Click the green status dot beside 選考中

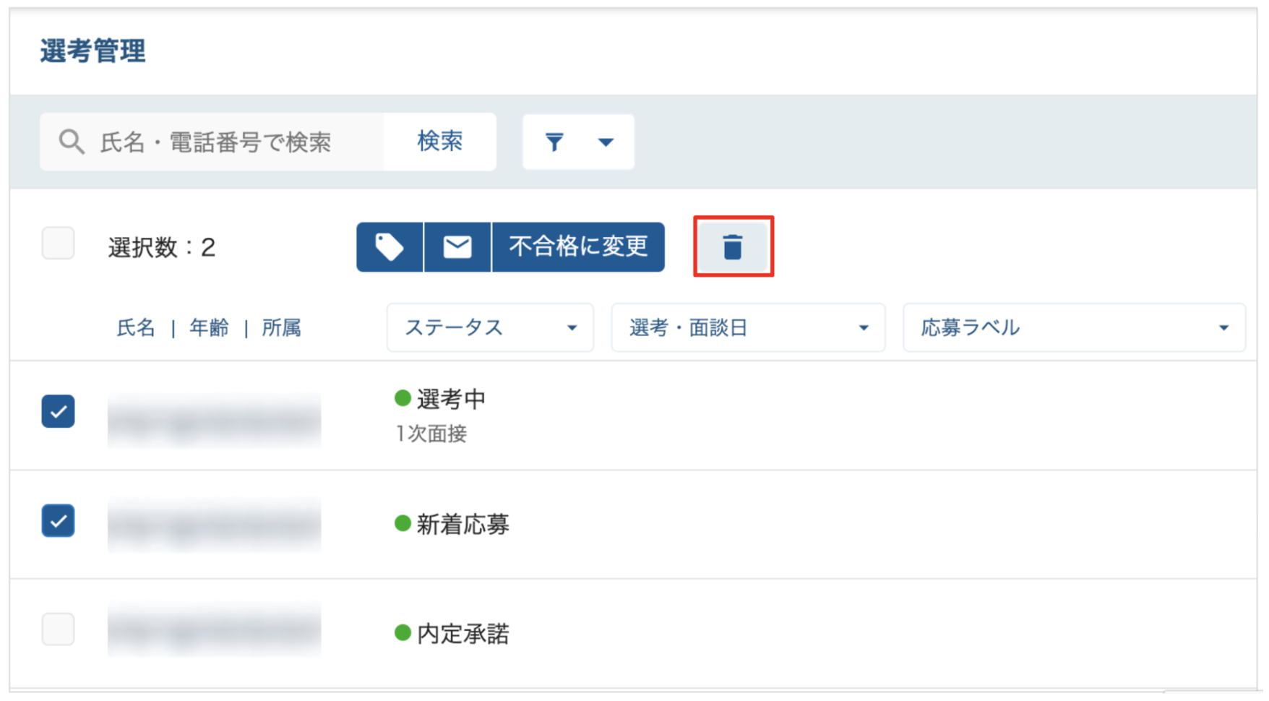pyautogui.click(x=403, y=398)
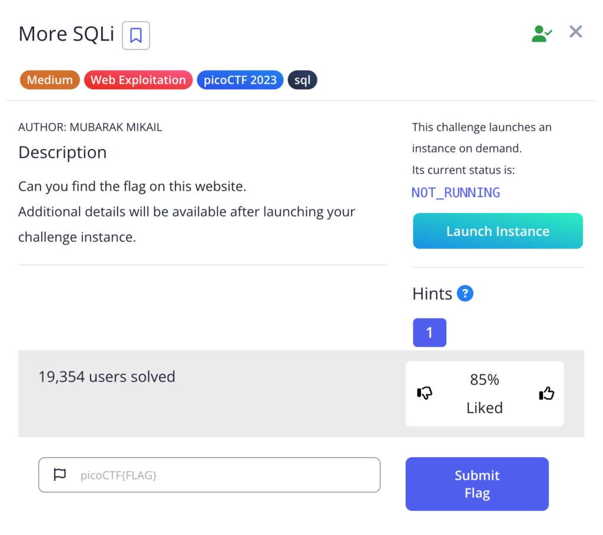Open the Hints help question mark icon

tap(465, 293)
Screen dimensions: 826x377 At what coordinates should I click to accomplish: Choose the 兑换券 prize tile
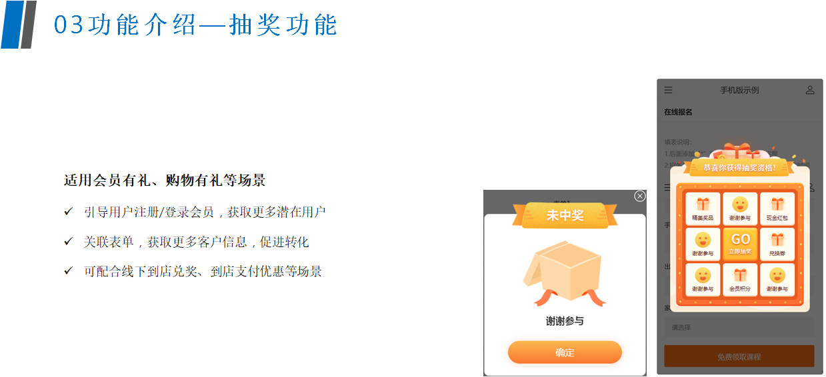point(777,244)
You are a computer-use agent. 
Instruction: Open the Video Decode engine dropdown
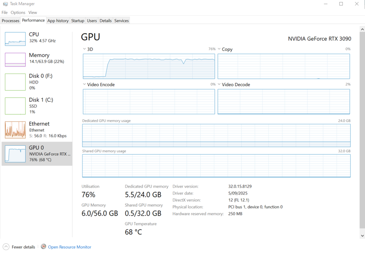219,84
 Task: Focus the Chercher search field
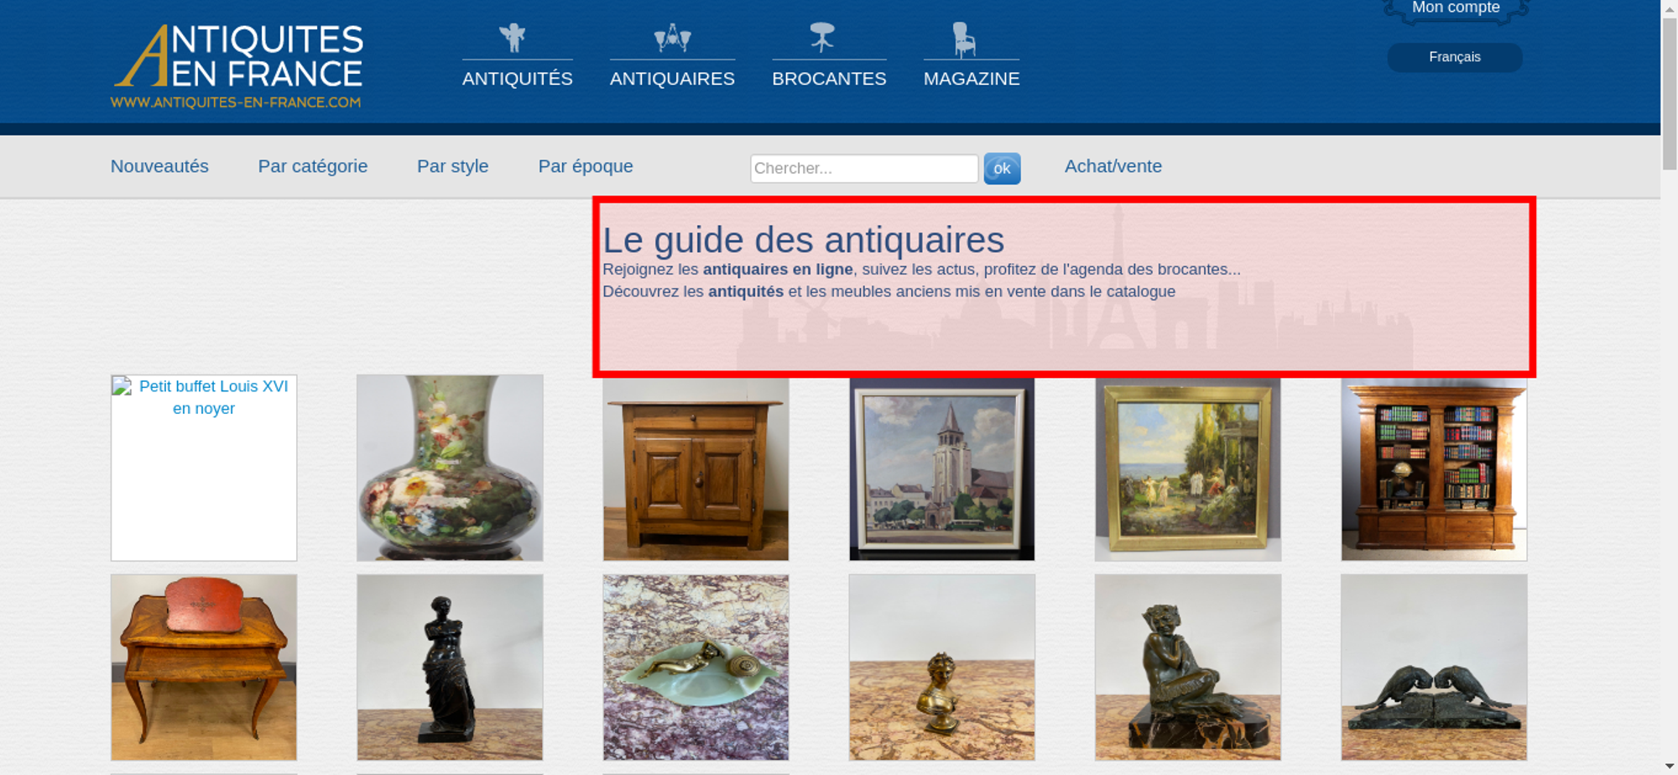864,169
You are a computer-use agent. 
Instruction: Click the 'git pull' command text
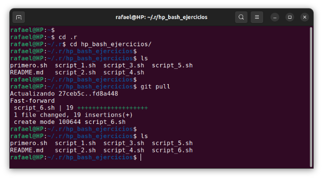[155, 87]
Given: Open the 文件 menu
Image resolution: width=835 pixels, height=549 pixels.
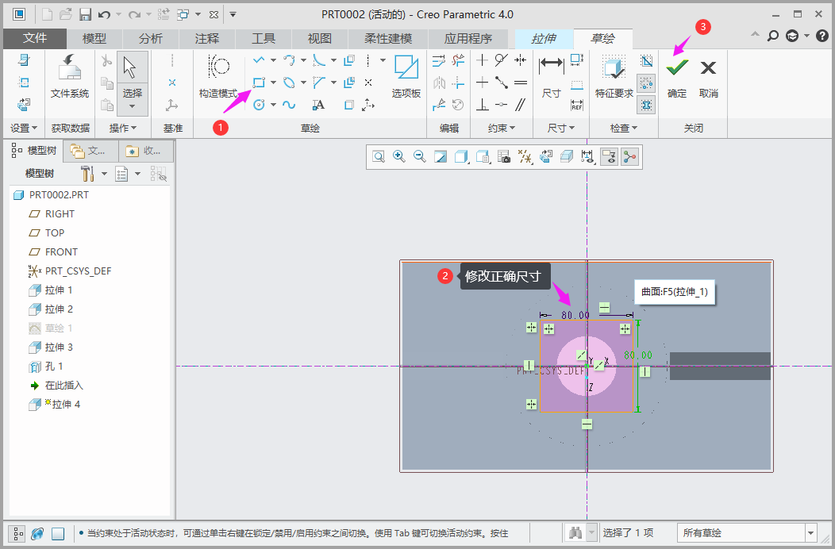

---

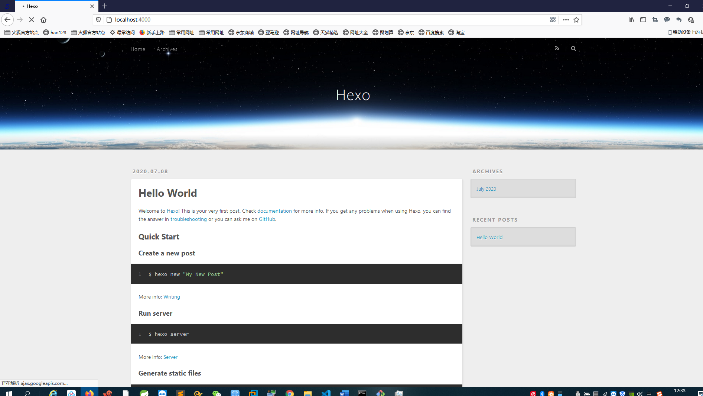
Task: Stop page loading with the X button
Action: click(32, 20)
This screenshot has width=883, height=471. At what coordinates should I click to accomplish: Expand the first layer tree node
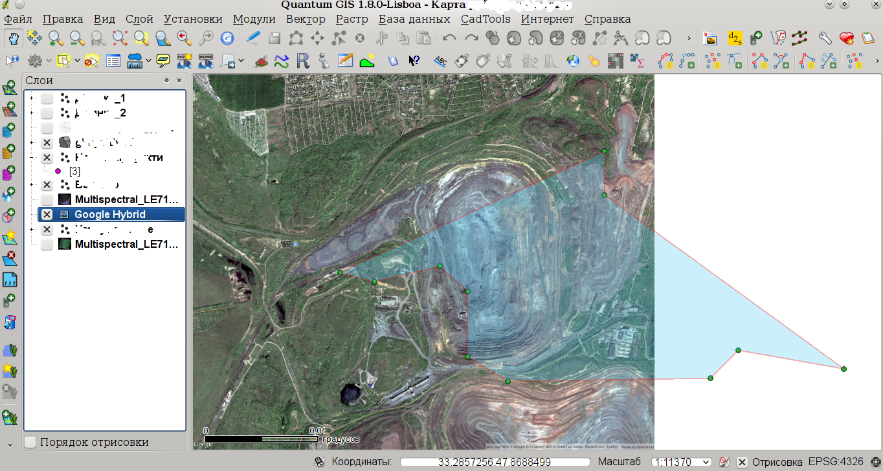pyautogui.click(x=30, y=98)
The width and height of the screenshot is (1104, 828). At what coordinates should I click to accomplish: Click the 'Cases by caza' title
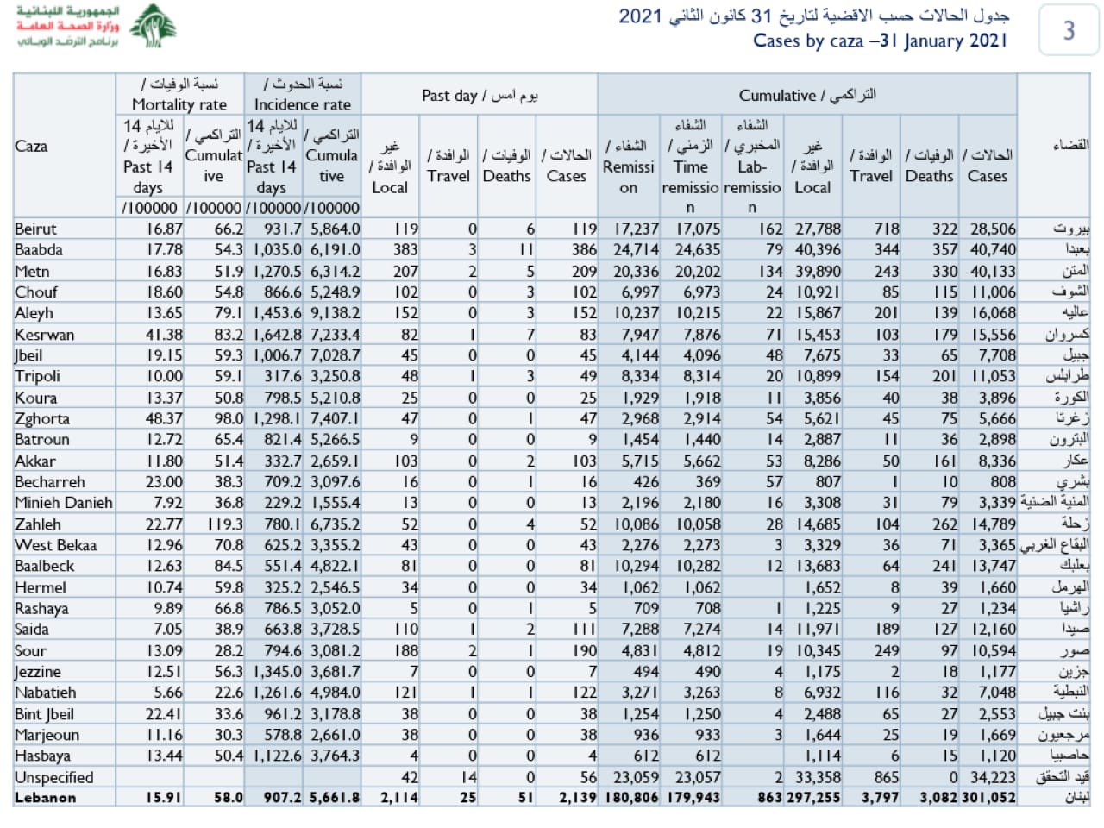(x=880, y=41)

What the task requires |
The expected output is the lines above from the one containing "Click the green status dot beside 選考中" to the one containing "Image resolution: width=835", both ends included, reproduced exactly with every picture left out.

Expected answer |
Click the green status dot beside 選考中

pyautogui.click(x=403, y=398)
Open the Hints help question mark icon

tap(465, 293)
Screen dimensions: 826x377 At what coordinates should I click to accomplish: Choose the 兑换券 prize tile
point(777,244)
You are a computer-use agent. 
Instruction: Open the Video Decode engine dropdown
219,84
 Task: Focus the Chercher search field
864,169
You are a computer-use agent. 
Instruction: Click the 'git pull' command text
[155, 87]
Given: Open the 文件 menu
Image resolution: width=835 pixels, height=549 pixels.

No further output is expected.